Airport operator Houston Airports has unveiled 10 artworks, with the theme ‘Hope and Resilience’, at George Bush Intercontinental Airport and William P Hobby Airport in Texas.
The Civic Art Program of the Mayor’s Office of Cultural Affairs (MOCA) called for qualified artists to design, fabricate and install 10 major permanent works at Bush and Hobby airports. The City of Houston and Houston Airports teamed to fund the art investment. The 10 commissions were intended to enable the city to support the creative community at the beginning of the Covid-19 pandemic and improve both the equity and representation of artists to reflect Houston and Texas. By August 2020, 1,051 applications were submitted. Artists began working on their commissions in August 2021 with eight of 10 commissions completed in early December 2022.
Among the applicants chosen was Xavier Schipani. His idea for a mural composed of diverse figures designed in cool hues of blue for the IAH Terminal B Skyway impressed the selection panel. Artist William Canning was selected to suspend nearly three dozen inflated steel cloud forms above HOU gate 50, his design encouraging travelers to look up into the painted, pearlized clouds before departing on their flight.
Additionally, the United Nations Decade of Ocean Science for Sustainable Development, UNESCO, officially endorsed Janavi Mahimtura Folmsbee’s immersive installation in an IAH Connector Tunnel.
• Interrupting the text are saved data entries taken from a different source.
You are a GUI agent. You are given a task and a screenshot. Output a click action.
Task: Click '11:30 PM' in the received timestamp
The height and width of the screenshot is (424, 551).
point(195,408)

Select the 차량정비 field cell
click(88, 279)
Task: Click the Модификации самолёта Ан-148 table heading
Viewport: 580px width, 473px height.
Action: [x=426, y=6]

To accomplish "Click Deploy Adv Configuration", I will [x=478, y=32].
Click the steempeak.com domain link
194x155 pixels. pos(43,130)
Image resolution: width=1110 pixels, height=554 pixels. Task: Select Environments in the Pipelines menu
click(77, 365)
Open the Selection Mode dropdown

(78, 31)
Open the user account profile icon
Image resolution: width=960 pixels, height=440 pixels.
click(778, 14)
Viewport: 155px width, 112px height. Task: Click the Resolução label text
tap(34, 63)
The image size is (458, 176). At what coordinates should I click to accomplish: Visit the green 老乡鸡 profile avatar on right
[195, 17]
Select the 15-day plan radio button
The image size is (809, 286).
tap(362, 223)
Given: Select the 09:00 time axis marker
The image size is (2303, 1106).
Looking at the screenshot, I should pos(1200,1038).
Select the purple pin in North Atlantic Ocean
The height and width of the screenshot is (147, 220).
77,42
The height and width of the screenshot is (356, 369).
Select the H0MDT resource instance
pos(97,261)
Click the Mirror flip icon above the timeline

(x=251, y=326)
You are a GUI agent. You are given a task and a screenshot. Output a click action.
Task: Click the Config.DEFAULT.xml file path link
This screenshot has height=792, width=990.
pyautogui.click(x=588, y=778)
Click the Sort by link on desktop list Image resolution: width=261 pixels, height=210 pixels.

A mural stretching the entire length of the 240ft-tunnel is inspired by a coral reef in the Gulf of Mexico. Custom carpet, lighting and a social media filter transport travelers to the Flower Garden Banks Marine National Sanctuary.
Animalis Works sculpted a work inspired by the history of flight. The 2,500 reflective crystal glass spheres embedded in the sculpture have been designed to catch the light and the attention of travelers as they enter a security screening area at Hobby Airport. If travelers study the free-standing piece, they’ll notice it is formed in the shape of a wing.
Funds for the permanent work of public arts at Houston’s airports were allocated by a City of Houston ordinance which mandates that 1.75% of qualified and applicable Capital Improvement Project dollars be set aside for civic art. These funds are generated by the Houston Airport’s Enterprise Fund – a non-taxpayer, self-sustaining fund of the city. Under contract and in partnership with MOCA, Houston Arts Alliance administers these city-funded public opportunities to acquire and conserve the City of Houston’s public art pieces.
Houston Mayor Sylvester Turner said, “During a time of uncertainty the City of Houston offered hope and support. This is an unprecedented investment from our Civic Art Program and quite timely as interest and demand for public art has only increased. We find ourselves now in a world that understands, more deeply, what art and artists bring to our lives and to our collective well-being. Together, these commissions represent and demonstrate inspired work from a diverse group of artists, mediums and subject matter.”
Mario Diaz, director of aviation for Houston Airports, said, “Not only does art help to create a sense of place in our terminals. Art also provides an unexpected connection that has the power to influence each passenger long after they’re left our airports. Art is inspiring. With the unveiling of these 10 commissioned pieces, I’m proud to say that Houston Airports is inspiring, too. Not only does art help to create a sense of place in our terminals, art also provides an unexpected connection that has the power to influence each passenger long after they’re left our airports.”